Perché il problema della società umana,
è che l’indispensabile non è stato risolto,
e il superfluo non ha limiti.
E poiché il superfluo non ha limiti,
ci ritroviamo in questa crescita economica esponenziale
che non si pone alcun limite,
ed evidentemente, nella mia campagna elettorale,
ho fatto una proposta blasfema: la decrescita.
E quello che volevo dire con decrescita,
non era il ritorno indietro,
ma una civiltà della moderazione.
Perché oggi stiamo vivendo un’esperienza formidabile,
di cose scontate che abbiamo eredidato, davvero formidabile,
e ve ne ho parlato.
Ma a servizio di che cosa?
A quale paradigma fa riferimento il nostro sapere?

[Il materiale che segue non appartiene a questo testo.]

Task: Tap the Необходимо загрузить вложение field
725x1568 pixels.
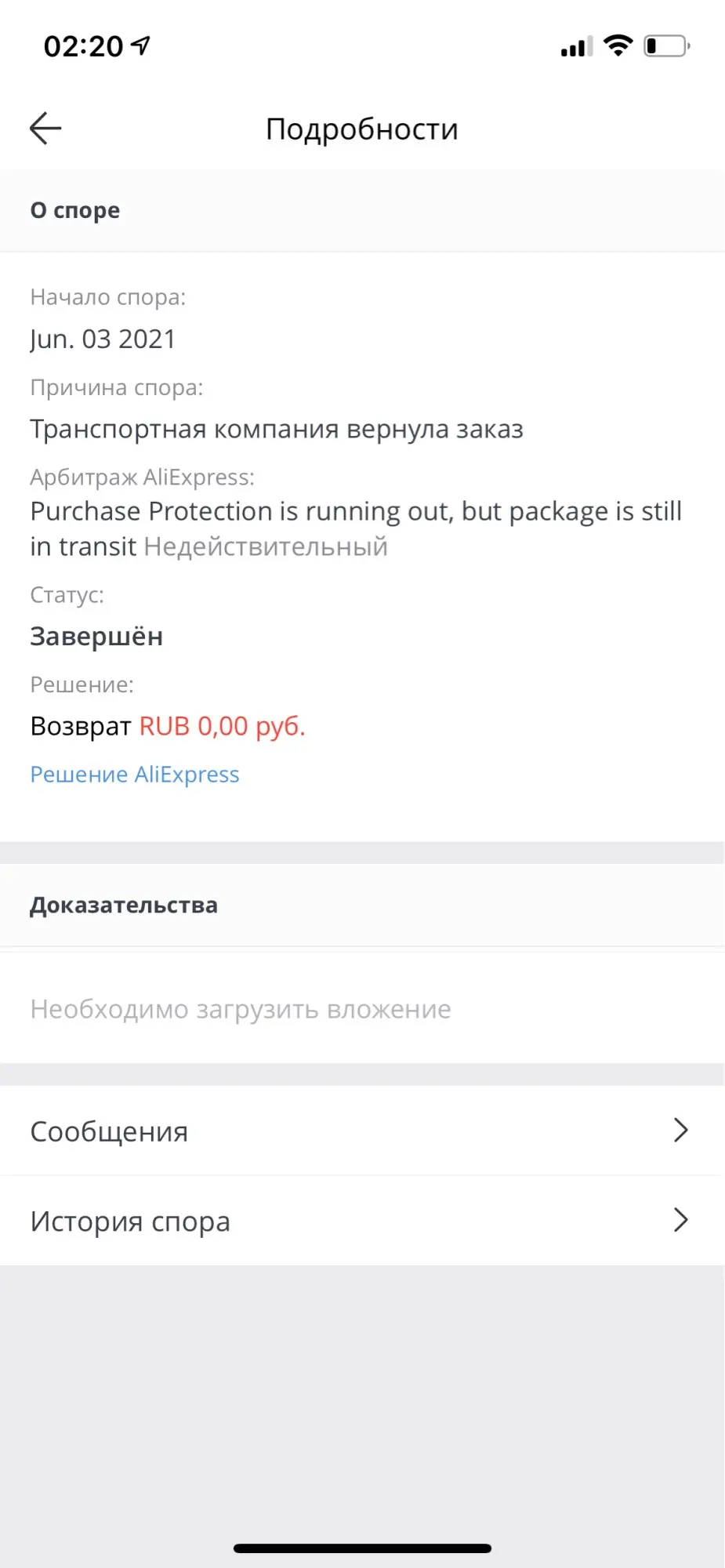Action: [362, 1009]
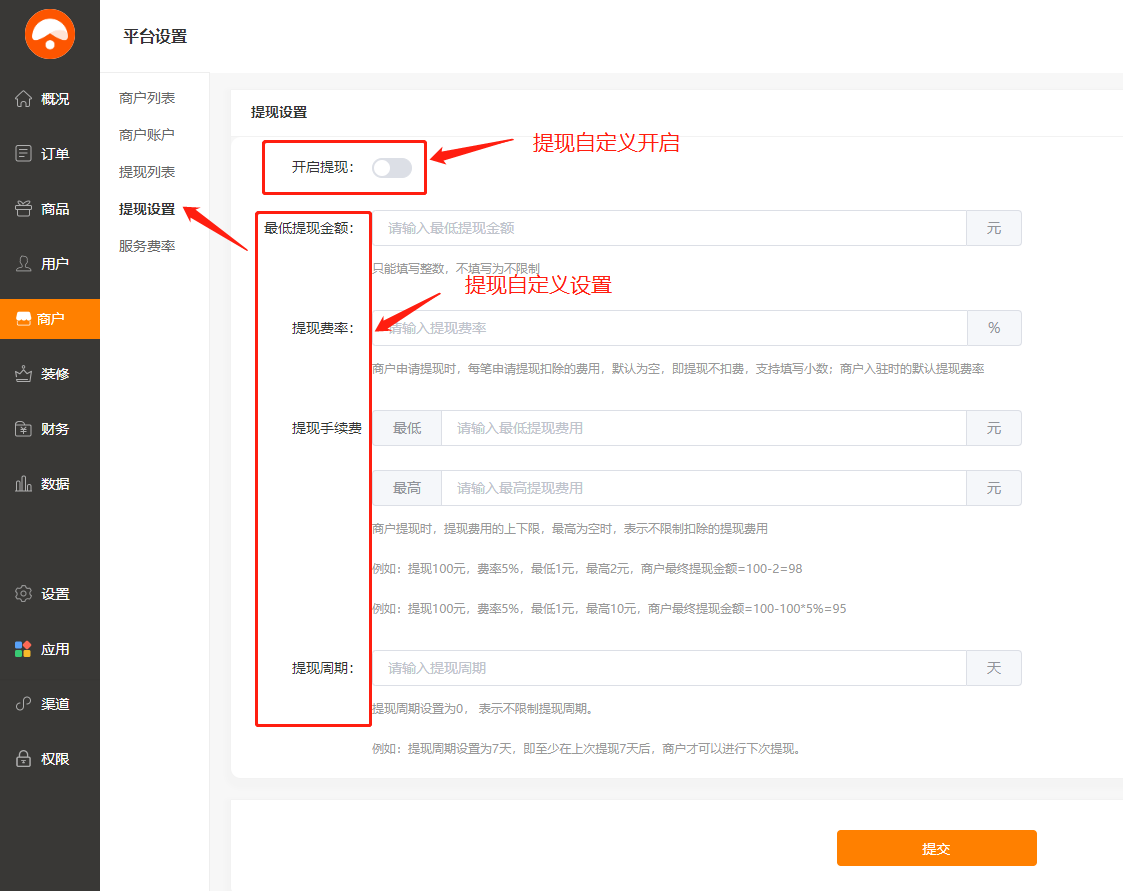Click the orange 提交 submit button

pyautogui.click(x=936, y=848)

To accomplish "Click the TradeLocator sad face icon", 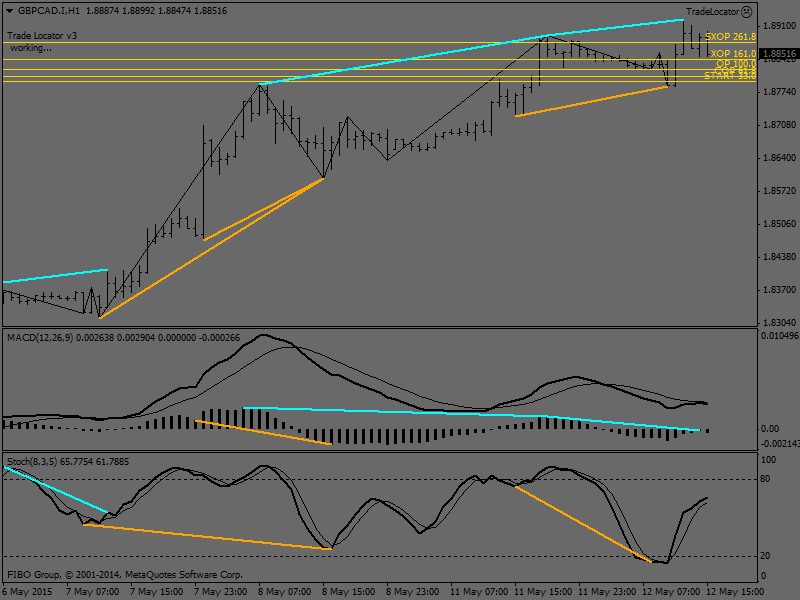I will pos(747,11).

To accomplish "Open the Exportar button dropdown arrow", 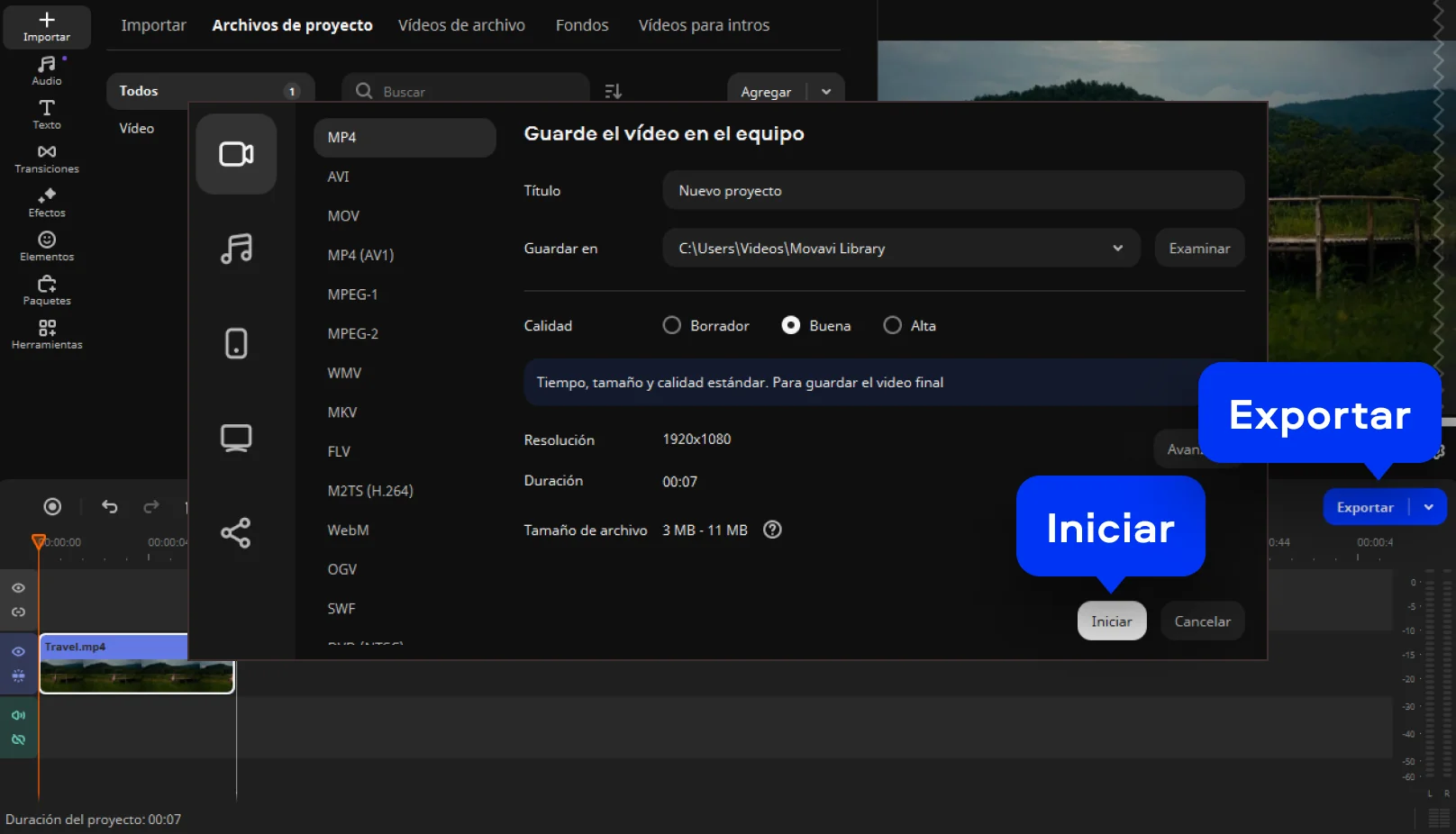I will [x=1428, y=507].
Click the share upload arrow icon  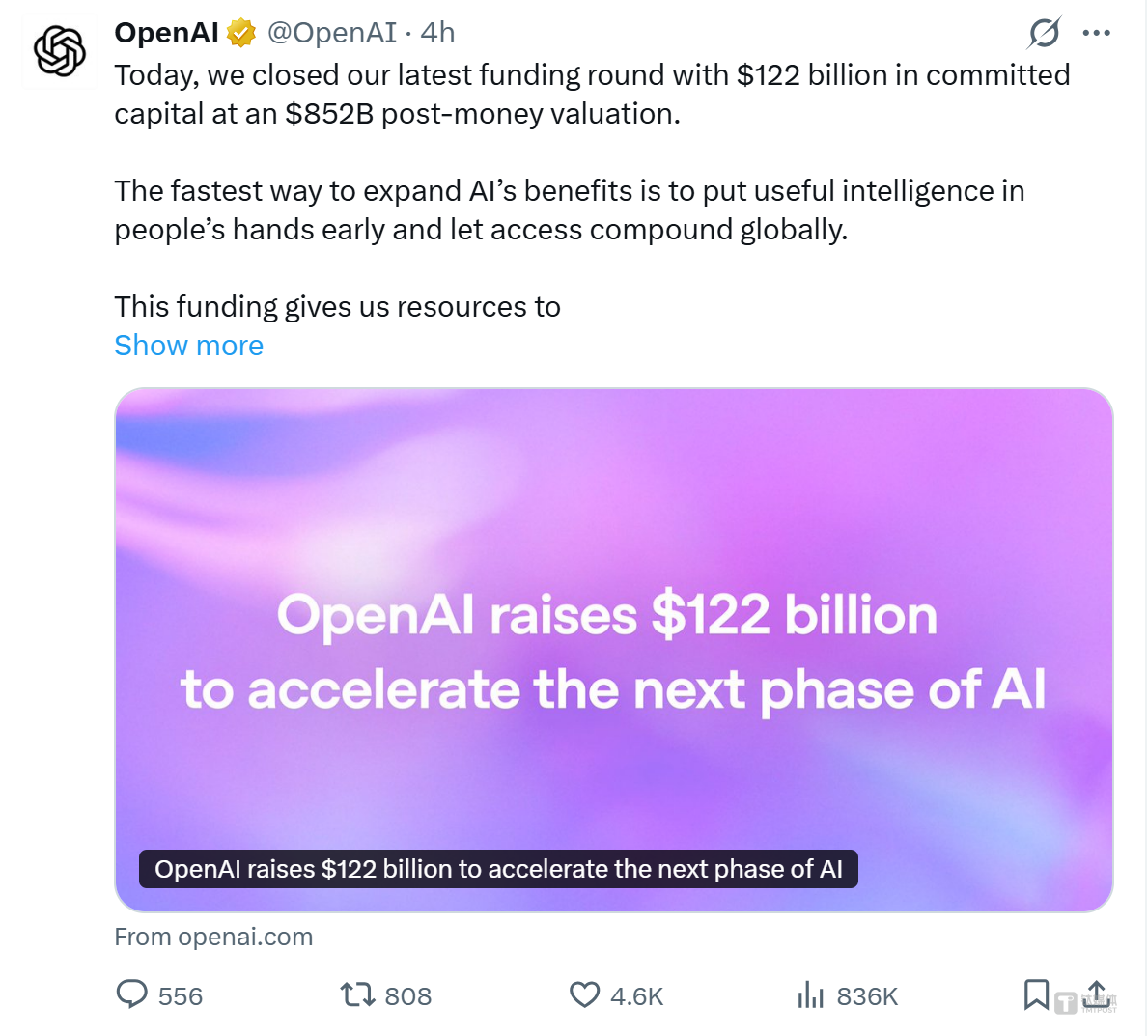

È certo che se non prendiamo in considerazione l’opzione
di una civiltà della moderazione,
se noi non consideriamo l’opzione del cambiamento di società tramite il cambiamento umano,
se non consideriamo l’opzione del valore inestimabile della vita,
la vita ha tanto valore, che non può avere un prezzo.
Se le si mette un prezzo, la si profana.
Se diamo uno sguardo al nostro comportamento globale su questo magnifico pianeta,
certamente si può concludere
che la nostra specie è un incidente.